To make matters worse, the standard of practice required of death doctors is lower than that required of physicians treating and palliating the symptoms of diseases. For example, treating doctors can be sued for malpractice if they breach the “standard of care” required of all doctors in a particular medical situation. Not death doctors. All they have to demonstrate is that they acted in “good faith.” Here’s the relevant text from the California statute under which Shavelson and other death doctors will be operating (my emphasis):
443.14. (c) Notwithstanding any other law, a health care provider shall not be subject to civil, criminal, administrative, disciplinary, employment, credentialing, professional discipline, contractual liability, or medical staff action, sanction, or penalty or other liability for participating in this part, including, but not limited to, determining the diagnosis or prognosis of an individual, determining the capacity of an individual for purposes of qualifying for the act, providing information to an individual regarding this part, and providing a referral to a physician who participates in this part.

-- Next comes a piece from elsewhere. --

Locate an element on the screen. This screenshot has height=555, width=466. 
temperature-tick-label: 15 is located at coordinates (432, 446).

A “good faith” legal standard is a very low bar. For example, what if the death doctor mistakes a nonterminal condition for a terminal one and writes a lethal prescription? As long as that lethal mistake was made in good faith, under the provision quoted above, it would seem not to be actionable. Make the identical mistake as a treating doctor for the same patient, and prepare to meet your lawyer!

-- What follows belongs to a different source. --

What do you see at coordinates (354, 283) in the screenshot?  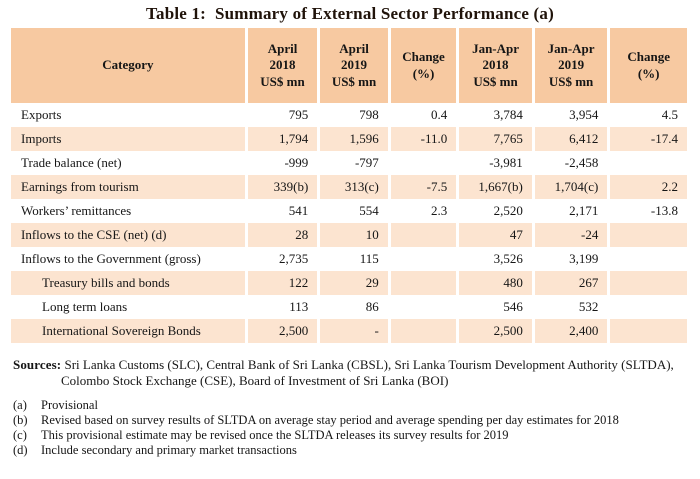 I see `value-cell: 29` at bounding box center [354, 283].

Advocates for legalizing assisted suicide assure us that such laws protect vulnerable patients. But that’s a mirage. The fact that doctors are free to prescribe lethally for people with illnesses outside their areas of medical specialization—and to do so secure in the knowledge that they are legally less accountable than if they were treating the same patient—demonstrates the folly of legalizing doctor-prescribed death.